In this post, I’m going to start to dig in and see what might be going on. I’m going to use the ‘perf’ toolkit, which is part of the Linux kernel.
Measure, measure, measure:
Effective performance optimization involves discovering the ‘hot’ part of the code, rather than guessing. Accurate measurement is key, because even informed opinion often turns out to be incorrect.
Graphing the data is important too. It’s possible to see patterns in scrolling data that aren’t there when the data is visualized.
It’s possible to profile a user-space application with tools like ‘gprof’, but what happens when the time seems to be in the operating system?
System performance and ‘perf’:
The first tool most people turn to when there’s a performance problem is ‘top’. It’s a great tool and can tell me a lot – especially if I know how to interpret its output accurately.
The problem is that it’ll tell me which processes are consuming the most CPU, but not where inside those processes the time is going. That’s something that’s really hard to get without advanced debug tools.
Installing perf tools:
Even though ‘perf’ is part of the linux kernel, user-facing tools are needed to drive it. They can be installed easily as follows:
sudo apt-get install linux-tools-common
Perf top:
Once the tools are installed, simply start the workload. In this case, it’s easy:
cd <top of kernel source code>
make clean
make -j3
Then, run ‘perf top’. This will bring up an interactive interface that looks somewhat like traditional top. It’s a bit hard to capture text off it, so here’s the first few lines:
16.42% cc1 [.] 0x00116d1a
8.38% [kernel] [k] _raw_spin_unlock_irqrestore
8.28% [kernel] [k] read_tsc
6.45% [kernel] [k] finish_task_switch
4.37% libc-2.19.so [.] __memset_sse2
This shows that a symbol inside the ‘cc1’ process is taking the most amount of the CPU. That’s no surprise, because we know that the system is compiling C code, and ‘cc1’ is part of the gnu C compiler toolchain.
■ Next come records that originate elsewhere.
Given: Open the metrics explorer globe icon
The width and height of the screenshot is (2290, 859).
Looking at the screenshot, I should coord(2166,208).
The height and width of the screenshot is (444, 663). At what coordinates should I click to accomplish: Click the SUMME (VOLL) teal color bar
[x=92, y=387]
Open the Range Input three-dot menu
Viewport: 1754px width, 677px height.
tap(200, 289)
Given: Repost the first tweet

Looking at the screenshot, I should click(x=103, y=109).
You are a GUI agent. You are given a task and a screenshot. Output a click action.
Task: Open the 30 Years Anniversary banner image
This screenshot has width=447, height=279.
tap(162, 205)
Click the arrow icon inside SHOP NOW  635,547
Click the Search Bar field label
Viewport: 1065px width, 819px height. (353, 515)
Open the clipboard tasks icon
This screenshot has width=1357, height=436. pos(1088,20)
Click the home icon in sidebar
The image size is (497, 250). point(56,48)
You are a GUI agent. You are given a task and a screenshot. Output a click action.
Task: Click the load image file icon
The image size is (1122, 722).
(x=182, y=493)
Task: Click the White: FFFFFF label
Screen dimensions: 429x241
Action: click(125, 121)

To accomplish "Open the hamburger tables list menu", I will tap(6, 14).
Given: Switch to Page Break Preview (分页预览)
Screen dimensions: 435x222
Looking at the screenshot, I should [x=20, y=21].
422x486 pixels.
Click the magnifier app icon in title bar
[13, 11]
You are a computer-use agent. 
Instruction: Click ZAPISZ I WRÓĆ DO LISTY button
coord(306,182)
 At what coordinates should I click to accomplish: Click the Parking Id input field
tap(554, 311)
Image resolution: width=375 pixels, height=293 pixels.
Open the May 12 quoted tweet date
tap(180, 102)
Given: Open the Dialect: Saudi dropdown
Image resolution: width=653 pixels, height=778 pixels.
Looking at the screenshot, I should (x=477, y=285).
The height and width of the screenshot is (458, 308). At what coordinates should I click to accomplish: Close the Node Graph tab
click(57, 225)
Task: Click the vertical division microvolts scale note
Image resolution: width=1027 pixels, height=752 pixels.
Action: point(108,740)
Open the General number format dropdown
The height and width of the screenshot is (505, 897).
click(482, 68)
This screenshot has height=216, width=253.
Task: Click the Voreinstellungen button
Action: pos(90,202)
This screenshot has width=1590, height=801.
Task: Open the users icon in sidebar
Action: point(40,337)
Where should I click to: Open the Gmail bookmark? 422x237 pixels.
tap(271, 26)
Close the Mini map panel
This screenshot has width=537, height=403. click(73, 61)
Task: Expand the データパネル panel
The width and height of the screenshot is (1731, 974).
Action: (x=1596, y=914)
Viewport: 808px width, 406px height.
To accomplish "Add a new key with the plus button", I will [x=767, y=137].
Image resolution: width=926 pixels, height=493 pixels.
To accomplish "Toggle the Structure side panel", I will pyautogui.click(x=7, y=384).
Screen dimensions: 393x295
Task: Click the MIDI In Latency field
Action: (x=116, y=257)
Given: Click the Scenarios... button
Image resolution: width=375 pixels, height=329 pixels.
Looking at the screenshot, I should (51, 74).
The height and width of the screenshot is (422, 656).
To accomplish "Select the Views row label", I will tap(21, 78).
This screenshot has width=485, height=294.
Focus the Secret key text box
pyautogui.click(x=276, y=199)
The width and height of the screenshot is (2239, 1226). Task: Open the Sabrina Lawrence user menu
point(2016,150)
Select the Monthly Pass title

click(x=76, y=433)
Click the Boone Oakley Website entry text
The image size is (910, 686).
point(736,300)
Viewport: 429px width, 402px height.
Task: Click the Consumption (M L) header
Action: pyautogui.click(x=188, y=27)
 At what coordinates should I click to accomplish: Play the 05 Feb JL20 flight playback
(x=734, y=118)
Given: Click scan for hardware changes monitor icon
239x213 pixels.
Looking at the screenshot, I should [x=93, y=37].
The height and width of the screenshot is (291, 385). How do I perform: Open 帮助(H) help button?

Now, there’s a problem here, because I’m seeing a hex address rather than a human-readable symbol name. It is possible to resolve the address into a symbol manually, but it’s easier to install the debug symbol packages.
What’s more interesting is the kernel symbols on lines 2 through 5. These three symbols are showing up in the sample more often than the user-space workload, which strongly suggests that this may be where the system time is going.
Next I’ll install the debug symbols for the C toolchain (it’s not as straightforwards as it may seem, unfortunately), and then we’ll take a look at what these kernel symbols actually mean.